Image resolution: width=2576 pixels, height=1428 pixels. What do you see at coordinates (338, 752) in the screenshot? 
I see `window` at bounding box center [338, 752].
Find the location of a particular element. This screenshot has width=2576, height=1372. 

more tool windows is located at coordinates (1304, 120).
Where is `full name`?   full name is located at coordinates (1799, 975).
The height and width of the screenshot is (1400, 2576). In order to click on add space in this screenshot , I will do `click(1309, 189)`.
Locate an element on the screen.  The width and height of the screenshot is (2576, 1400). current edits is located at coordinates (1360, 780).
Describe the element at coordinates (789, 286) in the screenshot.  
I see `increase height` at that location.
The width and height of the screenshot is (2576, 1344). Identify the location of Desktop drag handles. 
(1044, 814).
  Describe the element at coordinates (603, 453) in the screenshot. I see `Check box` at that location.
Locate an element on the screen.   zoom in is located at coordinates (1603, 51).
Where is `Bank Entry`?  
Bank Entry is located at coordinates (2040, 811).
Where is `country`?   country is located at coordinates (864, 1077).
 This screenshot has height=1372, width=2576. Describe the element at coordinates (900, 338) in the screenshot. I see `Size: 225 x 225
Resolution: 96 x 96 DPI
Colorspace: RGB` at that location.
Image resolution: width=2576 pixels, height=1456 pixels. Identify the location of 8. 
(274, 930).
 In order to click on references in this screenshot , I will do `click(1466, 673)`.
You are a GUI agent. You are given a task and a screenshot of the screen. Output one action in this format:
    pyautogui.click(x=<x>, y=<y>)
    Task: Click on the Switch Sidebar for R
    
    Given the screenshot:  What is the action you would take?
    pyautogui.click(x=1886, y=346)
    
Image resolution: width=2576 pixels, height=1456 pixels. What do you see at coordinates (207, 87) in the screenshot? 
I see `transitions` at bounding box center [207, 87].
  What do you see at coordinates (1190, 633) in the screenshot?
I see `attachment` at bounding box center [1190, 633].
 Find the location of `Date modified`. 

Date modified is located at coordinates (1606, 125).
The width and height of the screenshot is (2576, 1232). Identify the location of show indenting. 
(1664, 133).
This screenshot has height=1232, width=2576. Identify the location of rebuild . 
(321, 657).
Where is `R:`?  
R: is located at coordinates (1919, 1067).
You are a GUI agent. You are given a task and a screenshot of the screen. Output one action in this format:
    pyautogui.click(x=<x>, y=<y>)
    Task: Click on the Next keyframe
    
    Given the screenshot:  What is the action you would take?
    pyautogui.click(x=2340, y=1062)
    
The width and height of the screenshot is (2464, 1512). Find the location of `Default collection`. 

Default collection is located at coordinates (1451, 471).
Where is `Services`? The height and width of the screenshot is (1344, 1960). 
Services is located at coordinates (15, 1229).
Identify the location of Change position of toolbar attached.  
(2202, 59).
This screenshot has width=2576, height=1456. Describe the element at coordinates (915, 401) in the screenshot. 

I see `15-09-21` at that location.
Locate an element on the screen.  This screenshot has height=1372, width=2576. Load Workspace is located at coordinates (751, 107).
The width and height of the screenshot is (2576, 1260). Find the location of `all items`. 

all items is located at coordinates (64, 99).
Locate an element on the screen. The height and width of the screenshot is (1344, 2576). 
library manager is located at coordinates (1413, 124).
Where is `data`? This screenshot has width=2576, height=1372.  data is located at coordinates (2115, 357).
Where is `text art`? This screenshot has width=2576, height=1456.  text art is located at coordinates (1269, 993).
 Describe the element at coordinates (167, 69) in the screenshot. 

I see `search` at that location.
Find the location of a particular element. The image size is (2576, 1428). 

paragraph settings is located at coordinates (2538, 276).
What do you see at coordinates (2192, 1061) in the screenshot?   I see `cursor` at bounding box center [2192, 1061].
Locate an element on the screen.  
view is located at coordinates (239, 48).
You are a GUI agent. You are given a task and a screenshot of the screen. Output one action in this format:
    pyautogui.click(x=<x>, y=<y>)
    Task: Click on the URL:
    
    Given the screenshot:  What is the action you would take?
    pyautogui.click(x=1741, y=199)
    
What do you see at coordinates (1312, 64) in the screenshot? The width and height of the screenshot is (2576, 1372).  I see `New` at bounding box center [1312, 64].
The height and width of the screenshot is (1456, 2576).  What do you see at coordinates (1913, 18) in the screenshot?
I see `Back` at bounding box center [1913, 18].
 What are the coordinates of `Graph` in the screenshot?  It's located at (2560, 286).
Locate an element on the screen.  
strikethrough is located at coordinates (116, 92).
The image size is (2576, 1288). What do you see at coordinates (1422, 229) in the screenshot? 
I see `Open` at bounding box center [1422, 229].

■ ■ ■ ■ ■ ■ ■

**STATED TASK:** State how many lines of the material above contain the word "will", giving only the number.

**SOLUTION TO THIS PROBLEM:** 2